1989 Batman - Not only does he save Gotham City every day, he manages to look cool doing it.

1988 George Bush - He has no intention of adding new taxes

1987 Donald Trump - He paid us $20 million -

1986 - Mike Ditka - He created the universe in six days and six nights.

1985 - Lionel Richie - He’s trying to help Africa. You, on the other hand, only care about yourself

1984 - George Orwell - He single - handedly prevented this year from sucking.

1983 - Ronald Reagan - He was great in King’s Row

1982 The Inventor of the Diet Now it’s only a matter of time before we’re all lean and trim.
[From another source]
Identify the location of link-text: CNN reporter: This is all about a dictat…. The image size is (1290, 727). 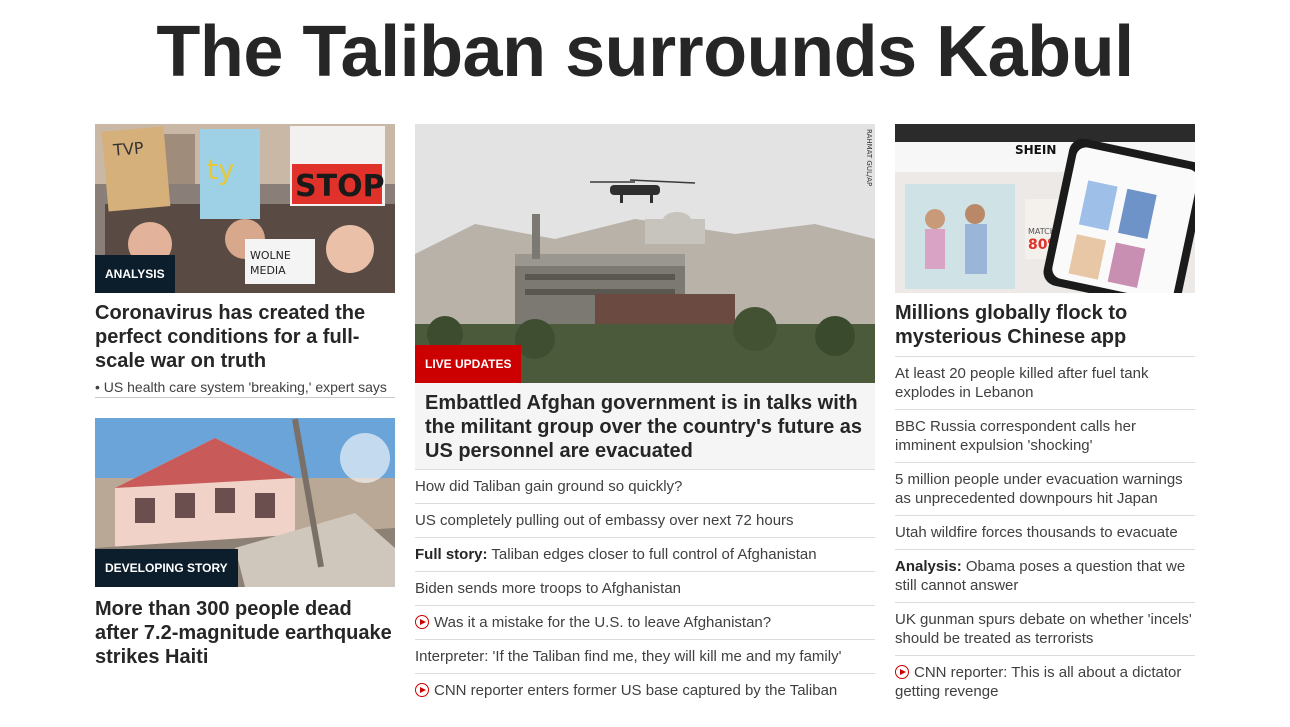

1981 - Margaret Thatcher - She’s definitely not a communist -

1980 Ruhollah Khomeini He has excellent fashion sense.

1970D Mary Tyler Moore She made it after all.
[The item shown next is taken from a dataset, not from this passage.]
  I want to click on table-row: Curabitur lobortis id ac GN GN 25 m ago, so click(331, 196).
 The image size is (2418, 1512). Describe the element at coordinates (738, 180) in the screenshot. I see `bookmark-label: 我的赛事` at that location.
1960D - Martin Luther King, Jr. - We don’t want people to think we’re racist.

1950D - Martin Luther King, Sr. - We really don’t want people to think we’re racist

1940D Rocky Marciano He’s white.

1930D - Stalin & Hitler - They seem like nice guys -

1920D Albert Einstein Something to do with the speed of light squared.

1910D Henry Ford He brought car prices down 90%. At this rate, they’ll be free by 1987.

1900D The Wright Brothers - Now we can stop flapping our arms.

1800C - Thomas Edison - He invented the left handed can opener.

1700C - George Washington - He invented the dollar store.

1600C Isaac Newton - Now we actually have some idea of what the fuck is going on.

1500C - Galileo - He’s willing to go to hell for the sake of science.

1400C Christopher Columbus - He’s a non-conformist

1300C - Vacant

1200C Genghis & Kublai Khan - They rode around on horses and killed people.